Directions for this task
Present the count of lines in the entries below that hold "will", and present nothing else.

Extracted entries
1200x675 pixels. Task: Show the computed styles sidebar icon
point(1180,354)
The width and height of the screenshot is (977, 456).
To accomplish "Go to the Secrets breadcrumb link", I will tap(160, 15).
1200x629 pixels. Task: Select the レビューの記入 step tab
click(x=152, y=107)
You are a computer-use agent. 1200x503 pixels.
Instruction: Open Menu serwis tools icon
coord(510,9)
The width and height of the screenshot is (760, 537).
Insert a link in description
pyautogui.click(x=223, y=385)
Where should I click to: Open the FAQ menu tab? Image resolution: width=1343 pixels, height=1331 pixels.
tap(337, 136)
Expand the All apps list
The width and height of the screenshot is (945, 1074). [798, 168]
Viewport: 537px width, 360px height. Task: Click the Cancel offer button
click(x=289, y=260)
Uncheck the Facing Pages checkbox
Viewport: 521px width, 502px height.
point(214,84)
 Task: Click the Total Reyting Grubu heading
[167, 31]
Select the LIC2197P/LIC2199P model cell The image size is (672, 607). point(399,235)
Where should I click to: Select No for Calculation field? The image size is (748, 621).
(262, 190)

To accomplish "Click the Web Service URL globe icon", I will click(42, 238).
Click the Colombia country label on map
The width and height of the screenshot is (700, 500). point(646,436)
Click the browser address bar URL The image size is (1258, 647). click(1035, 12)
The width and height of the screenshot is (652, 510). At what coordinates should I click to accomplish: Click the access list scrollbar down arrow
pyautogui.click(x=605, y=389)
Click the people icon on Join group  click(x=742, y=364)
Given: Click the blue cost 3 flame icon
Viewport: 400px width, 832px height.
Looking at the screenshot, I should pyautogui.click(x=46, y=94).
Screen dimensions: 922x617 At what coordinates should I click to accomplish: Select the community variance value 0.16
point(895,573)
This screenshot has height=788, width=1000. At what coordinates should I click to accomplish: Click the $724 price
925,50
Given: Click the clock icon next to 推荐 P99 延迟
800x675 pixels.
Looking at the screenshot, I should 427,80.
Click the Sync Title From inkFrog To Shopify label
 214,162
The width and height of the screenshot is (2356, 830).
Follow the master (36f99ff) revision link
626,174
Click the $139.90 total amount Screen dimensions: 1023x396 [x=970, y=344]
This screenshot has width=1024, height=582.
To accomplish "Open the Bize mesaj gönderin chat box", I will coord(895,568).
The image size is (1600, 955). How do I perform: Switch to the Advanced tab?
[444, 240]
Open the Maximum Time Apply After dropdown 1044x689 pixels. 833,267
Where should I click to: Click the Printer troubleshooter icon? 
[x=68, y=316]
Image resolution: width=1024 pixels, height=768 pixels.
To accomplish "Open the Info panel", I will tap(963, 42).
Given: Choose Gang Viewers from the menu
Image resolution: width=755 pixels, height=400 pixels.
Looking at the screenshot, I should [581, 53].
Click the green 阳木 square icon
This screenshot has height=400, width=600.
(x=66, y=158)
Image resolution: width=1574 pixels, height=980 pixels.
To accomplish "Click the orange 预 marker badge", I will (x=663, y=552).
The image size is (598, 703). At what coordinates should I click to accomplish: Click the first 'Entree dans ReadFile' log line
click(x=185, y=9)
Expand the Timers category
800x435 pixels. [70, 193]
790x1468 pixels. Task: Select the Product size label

Output below
5